======== The data

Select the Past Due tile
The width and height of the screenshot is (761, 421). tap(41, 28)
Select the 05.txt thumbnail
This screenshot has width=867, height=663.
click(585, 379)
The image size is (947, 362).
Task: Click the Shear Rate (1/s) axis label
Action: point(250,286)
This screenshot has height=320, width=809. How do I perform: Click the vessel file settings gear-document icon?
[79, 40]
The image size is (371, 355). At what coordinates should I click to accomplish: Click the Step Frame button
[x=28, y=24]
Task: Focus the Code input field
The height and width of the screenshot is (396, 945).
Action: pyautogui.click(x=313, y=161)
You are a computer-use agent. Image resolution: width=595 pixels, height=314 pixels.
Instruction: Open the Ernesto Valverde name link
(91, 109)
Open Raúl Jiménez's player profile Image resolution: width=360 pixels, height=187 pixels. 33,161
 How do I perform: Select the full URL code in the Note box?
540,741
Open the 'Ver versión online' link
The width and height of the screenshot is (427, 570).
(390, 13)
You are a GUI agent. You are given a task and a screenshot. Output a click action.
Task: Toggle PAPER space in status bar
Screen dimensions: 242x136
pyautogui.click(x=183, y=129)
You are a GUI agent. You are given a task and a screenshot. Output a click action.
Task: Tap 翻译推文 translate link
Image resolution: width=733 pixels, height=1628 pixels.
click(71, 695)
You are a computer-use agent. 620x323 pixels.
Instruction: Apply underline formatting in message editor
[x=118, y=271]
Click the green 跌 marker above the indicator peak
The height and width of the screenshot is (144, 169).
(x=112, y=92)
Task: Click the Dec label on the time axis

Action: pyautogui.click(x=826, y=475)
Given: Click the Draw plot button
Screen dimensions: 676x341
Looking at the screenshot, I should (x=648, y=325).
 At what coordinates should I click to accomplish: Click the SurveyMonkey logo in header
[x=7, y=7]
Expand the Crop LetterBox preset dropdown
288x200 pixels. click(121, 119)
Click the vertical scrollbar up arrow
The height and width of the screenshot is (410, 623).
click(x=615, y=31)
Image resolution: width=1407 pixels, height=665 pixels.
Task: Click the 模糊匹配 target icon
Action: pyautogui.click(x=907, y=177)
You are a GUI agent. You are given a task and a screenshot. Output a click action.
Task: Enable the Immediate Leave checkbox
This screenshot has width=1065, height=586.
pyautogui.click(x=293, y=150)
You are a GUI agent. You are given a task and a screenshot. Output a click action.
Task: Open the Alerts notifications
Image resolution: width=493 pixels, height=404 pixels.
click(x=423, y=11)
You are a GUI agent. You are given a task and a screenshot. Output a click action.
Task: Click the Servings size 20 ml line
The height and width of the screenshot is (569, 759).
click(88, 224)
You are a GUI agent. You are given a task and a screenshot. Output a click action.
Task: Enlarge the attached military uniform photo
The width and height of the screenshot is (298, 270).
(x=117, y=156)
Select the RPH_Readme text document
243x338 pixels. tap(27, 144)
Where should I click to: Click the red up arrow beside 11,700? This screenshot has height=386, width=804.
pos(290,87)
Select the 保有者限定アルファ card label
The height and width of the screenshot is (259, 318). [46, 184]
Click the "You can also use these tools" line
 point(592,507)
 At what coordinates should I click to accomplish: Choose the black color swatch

================

Write the lines out again exactly, from the one containing "can also use" through the last line of the records, and include no other lines.

Click the "You can also use these tools" line
 point(592,507)
 At what coordinates should I click to accomplish: Choose the black color swatch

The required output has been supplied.